━━ Records to process

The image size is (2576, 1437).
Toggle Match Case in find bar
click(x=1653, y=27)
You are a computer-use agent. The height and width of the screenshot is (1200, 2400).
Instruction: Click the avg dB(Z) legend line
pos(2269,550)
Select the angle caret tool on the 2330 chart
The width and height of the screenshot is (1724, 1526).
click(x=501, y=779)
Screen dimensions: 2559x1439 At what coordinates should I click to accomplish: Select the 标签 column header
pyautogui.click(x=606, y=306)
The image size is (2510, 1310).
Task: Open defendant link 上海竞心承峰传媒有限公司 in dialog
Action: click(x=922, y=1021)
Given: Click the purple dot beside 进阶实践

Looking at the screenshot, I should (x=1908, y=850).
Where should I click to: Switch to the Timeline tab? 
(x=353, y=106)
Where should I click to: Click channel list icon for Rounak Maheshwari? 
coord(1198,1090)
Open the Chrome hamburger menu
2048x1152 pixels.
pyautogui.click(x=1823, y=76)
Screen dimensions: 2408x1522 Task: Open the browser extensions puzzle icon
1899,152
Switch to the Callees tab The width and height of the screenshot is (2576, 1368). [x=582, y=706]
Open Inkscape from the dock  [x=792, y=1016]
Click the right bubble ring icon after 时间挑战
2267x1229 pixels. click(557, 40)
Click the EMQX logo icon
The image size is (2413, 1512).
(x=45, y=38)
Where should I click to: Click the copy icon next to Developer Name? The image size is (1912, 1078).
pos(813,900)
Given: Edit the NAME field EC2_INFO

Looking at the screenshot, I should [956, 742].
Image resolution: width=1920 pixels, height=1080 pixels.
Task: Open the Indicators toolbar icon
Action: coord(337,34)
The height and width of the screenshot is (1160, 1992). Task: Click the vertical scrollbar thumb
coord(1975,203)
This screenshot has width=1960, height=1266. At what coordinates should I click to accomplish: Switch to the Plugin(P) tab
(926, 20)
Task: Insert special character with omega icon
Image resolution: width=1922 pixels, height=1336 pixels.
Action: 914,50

━━━━

▸ **Task item**: Write the records out precisely, omitting nothing.

▸ **Answer section**:
The image size is (2576, 1437).
Toggle Match Case in find bar
click(x=1653, y=27)
You are a computer-use agent. The height and width of the screenshot is (1200, 2400).
Instruction: Click the avg dB(Z) legend line
pos(2269,550)
Select the angle caret tool on the 2330 chart
The width and height of the screenshot is (1724, 1526).
click(x=501, y=779)
Screen dimensions: 2559x1439 At what coordinates should I click to accomplish: Select the 标签 column header
pyautogui.click(x=606, y=306)
The image size is (2510, 1310).
Task: Open defendant link 上海竞心承峰传媒有限公司 in dialog
Action: click(x=922, y=1021)
Given: Click the purple dot beside 进阶实践

Looking at the screenshot, I should (x=1908, y=850).
Where should I click to: Switch to the Timeline tab? 
(x=353, y=106)
Where should I click to: Click channel list icon for Rounak Maheshwari? 
coord(1198,1090)
Open the Chrome hamburger menu
2048x1152 pixels.
pyautogui.click(x=1823, y=76)
Screen dimensions: 2408x1522 Task: Open the browser extensions puzzle icon
1899,152
Switch to the Callees tab The width and height of the screenshot is (2576, 1368). [x=582, y=706]
Open Inkscape from the dock  [x=792, y=1016]
Click the right bubble ring icon after 时间挑战
2267x1229 pixels. click(557, 40)
Click the EMQX logo icon
The image size is (2413, 1512).
(x=45, y=38)
Where should I click to: Click the copy icon next to Developer Name? The image size is (1912, 1078).
pos(813,900)
Given: Edit the NAME field EC2_INFO

Looking at the screenshot, I should [956, 742].
Image resolution: width=1920 pixels, height=1080 pixels.
Task: Open the Indicators toolbar icon
Action: coord(337,34)
The height and width of the screenshot is (1160, 1992). Task: Click the vertical scrollbar thumb
coord(1975,203)
This screenshot has width=1960, height=1266. At what coordinates should I click to accomplish: Switch to the Plugin(P) tab
(926, 20)
Task: Insert special character with omega icon
Image resolution: width=1922 pixels, height=1336 pixels.
Action: 914,50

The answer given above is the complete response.